◆ Set problem
Retype, without any changes, the rows from the line containing "What do you see at coordinates (157, 736)" through the last row, including both ends.
++++ Dataset records ++++
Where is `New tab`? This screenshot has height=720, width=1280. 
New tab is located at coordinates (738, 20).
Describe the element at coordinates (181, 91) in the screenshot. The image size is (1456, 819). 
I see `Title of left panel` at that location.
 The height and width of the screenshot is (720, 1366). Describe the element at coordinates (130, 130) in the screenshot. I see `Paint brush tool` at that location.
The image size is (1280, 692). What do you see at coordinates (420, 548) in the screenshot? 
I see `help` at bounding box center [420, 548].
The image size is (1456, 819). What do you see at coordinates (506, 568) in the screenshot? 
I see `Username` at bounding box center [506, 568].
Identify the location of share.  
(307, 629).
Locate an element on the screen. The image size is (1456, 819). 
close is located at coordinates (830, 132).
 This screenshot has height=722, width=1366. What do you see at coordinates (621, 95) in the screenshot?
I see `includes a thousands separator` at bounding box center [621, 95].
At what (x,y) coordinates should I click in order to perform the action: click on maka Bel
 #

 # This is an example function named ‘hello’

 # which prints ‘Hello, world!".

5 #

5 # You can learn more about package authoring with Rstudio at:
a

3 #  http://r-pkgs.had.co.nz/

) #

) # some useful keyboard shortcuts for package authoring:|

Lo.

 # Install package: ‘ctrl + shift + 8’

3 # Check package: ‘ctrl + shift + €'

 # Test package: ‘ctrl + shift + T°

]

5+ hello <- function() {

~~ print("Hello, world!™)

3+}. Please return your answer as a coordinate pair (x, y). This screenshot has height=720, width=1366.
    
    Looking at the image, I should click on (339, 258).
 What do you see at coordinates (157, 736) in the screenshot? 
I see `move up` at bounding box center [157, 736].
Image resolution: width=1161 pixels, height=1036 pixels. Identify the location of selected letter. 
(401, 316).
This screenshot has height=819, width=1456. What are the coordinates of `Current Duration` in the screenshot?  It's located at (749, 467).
++++
◆ Response to the task
 What do you see at coordinates (157, 736) in the screenshot? 
I see `move up` at bounding box center [157, 736].
Image resolution: width=1161 pixels, height=1036 pixels. Identify the location of selected letter. 
(401, 316).
This screenshot has height=819, width=1456. What are the coordinates of `Current Duration` in the screenshot?  It's located at (749, 467).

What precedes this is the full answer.